Input data -
▼▼▼

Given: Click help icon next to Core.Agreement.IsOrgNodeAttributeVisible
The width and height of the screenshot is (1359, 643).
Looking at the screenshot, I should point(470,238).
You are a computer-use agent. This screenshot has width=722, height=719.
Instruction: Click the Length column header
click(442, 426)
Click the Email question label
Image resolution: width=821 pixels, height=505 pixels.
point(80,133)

▲▲▲
▼▼▼

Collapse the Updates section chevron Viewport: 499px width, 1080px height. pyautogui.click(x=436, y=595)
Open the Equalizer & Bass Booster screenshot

▲▲▲
▼▼▼

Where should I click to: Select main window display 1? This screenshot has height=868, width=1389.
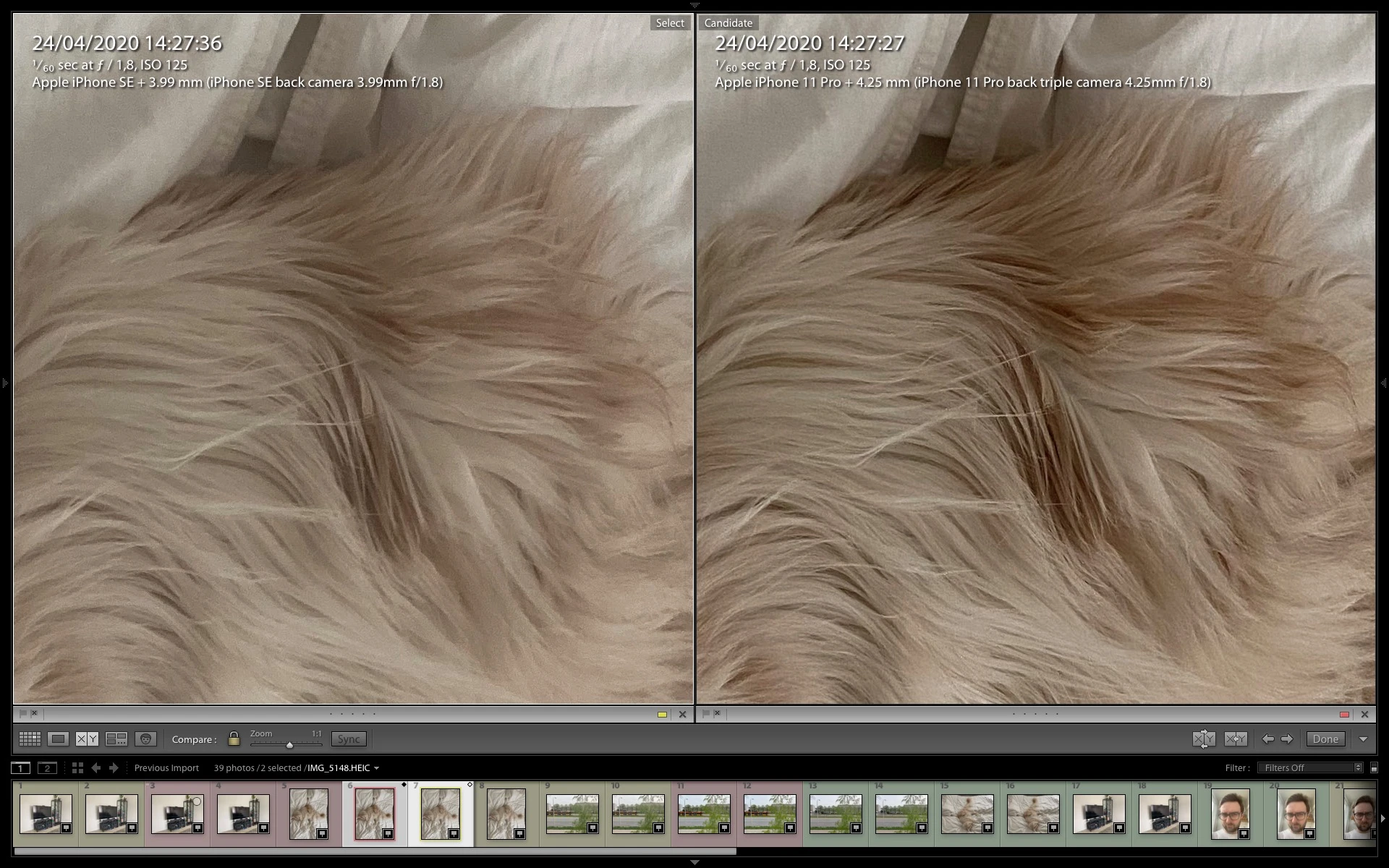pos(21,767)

▲▲▲

Work task -
Everything from the line with "Given: Click help" through the line with "You are a computer-use" in the listing above must be retyped exactly, with nothing added.

Solution to this task -
Given: Click help icon next to Core.Agreement.IsOrgNodeAttributeVisible
The width and height of the screenshot is (1359, 643).
Looking at the screenshot, I should point(470,238).
You are a computer-use agent. This screenshot has width=722, height=719.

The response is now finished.